Public sentiment was anti-war for a long time after WW1 given the horrible, seemingly pointless nature of that conflict. It all depends on outcomes and whether or not the glamour of war stands up to how people perceive the realities thereof.

I'm not saying the glorification is inaccurate, but I do feel like the point will be missed by a lot of viewers largely because of how the ending unfolds.

The 'heartwarming' obit for George and the end of the Churchill speech both got cheers in my theater despite the fact that they're both blatant lies meant to help us get over the brutality we just watched.

I'm sure Nolan understands the irony there but a lot of his viewers won't. It's not meant to be a critique of his work. I just don't think a movie can overcome the seemingly inherent trap of glamorizing war.

I think that the movie doesn't glamorize war at all. I think it's very clear from the get go - with all these people trying to do everything they can to cheat their way's off the beach. And it's kind of cemented when the old man says "We Have a Duty" and how it plays out with Cillian Murphy's Character. Those are some of the only pieces of dialogue in this film.
"You shouldn't go to Dunkirk you should go home." "If we don't go to Dunkirk there won't be any home to go to."
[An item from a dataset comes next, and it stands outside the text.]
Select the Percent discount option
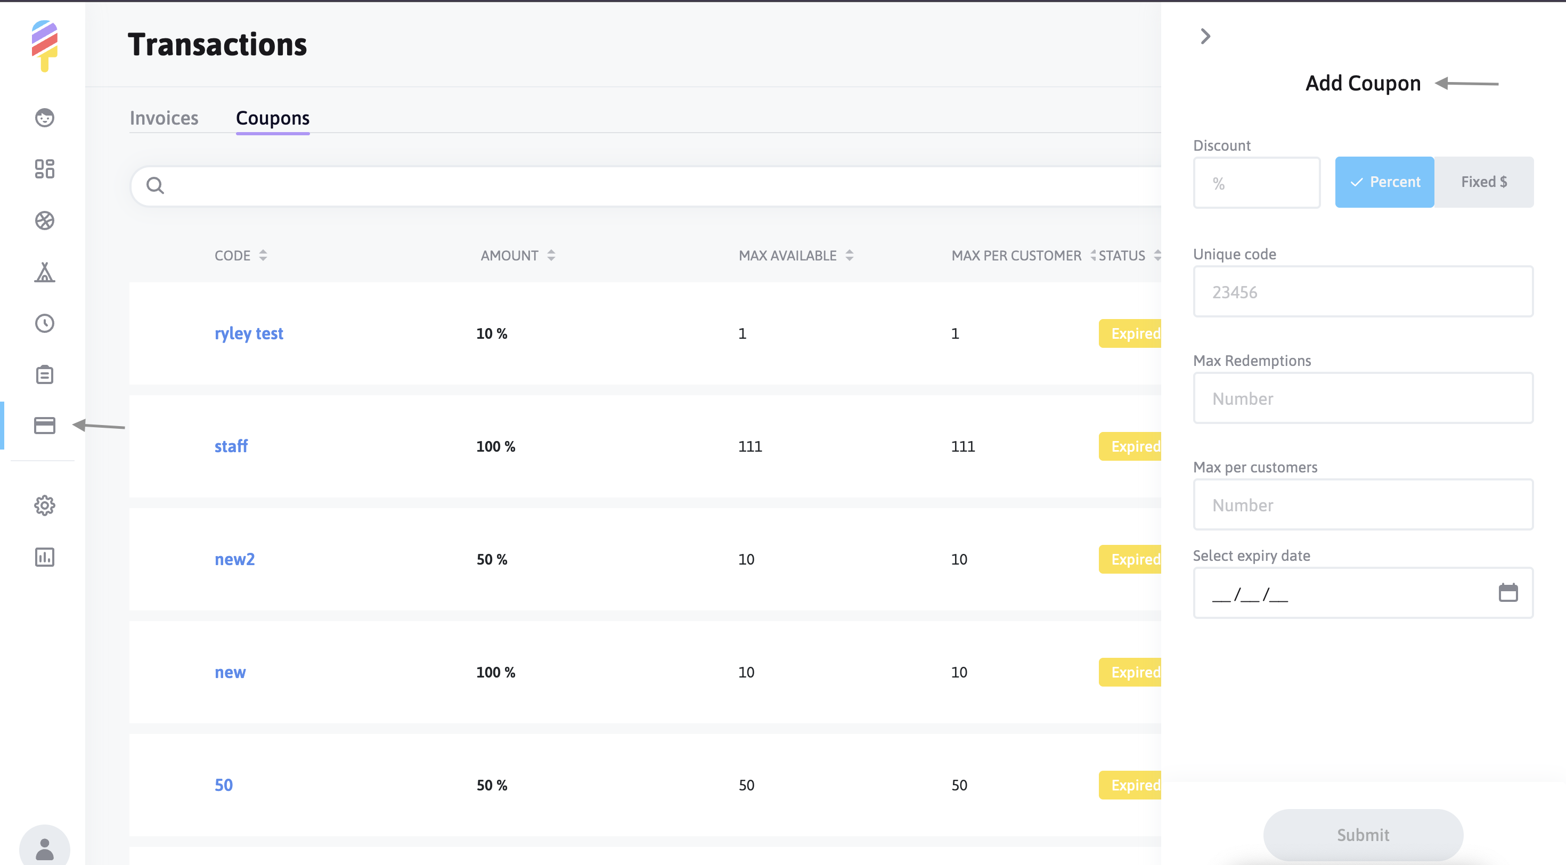The image size is (1566, 865). tap(1384, 182)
It kind of continues with the french soldier stuff - and how scared and incapable of doing anything all the soldiers in the those scenes are shown to be. The old blind man kind of seals it.

The movie doesn't show any kind of heroism or war worship. I don't read the juxtaposition of Churchill's speech with the entire film's past events as spelling this out.
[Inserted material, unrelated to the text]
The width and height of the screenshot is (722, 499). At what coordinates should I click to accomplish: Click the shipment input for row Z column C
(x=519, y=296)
Sometimes you have to fight evil - you have to be willing to stand up to it. It's literally part of your duty as a human being. Despite all the horribleness involved in doing so sometimes. Even if it involves losing everything - like many of the figures in the movie end up doing. That doesn't make them any less right in their endeavor. That doesn't make war glorious.
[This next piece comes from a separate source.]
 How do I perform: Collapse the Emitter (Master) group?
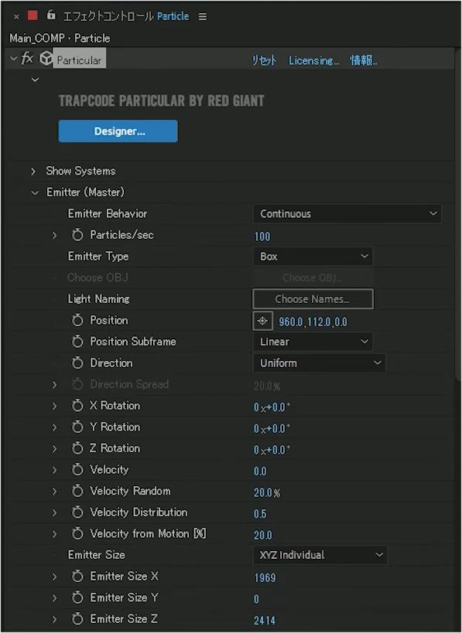tap(35, 192)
I think that sentiment is best explained thusly:


quote:

Four score and seven years ago our fathers brought forth on this continent, a new nation, conceived in Liberty, and dedicated to the proposition that all men are created equal.

Now we are engaged in a great civil war, testing whether that nation, or any nation so conceived and so dedicated, can long endure. We are met on a great battle-field of that war. We have come to dedicate a portion of that field, as a final resting place for those who here gave their lives that that nation might live. It is altogether fitting and proper that we should do this.

But, in a larger sense, we can not dedicate -- we can not consecrate -- we can not hallow -- this ground. The brave men, living and dead, who struggled here, have consecrated it, far above our poor power to add or detract. The world will little note, nor long remember what we say here, but it can never forget what they did here. It is for us the living, rather, to be dedicated here to the unfinished work which they who fought here have thus far so nobly advanced. It is rather for us to be here dedicated to the great task remaining before us -- that from these honored dead we take increased devotion to that cause for which they gave the last full measure of devotion -- that we here highly resolve that these dead shall not have died in vain -- that this nation, under God, shall have a new birth of freedom -- and that government of the people, by the people, for the people, shall not perish from the earth.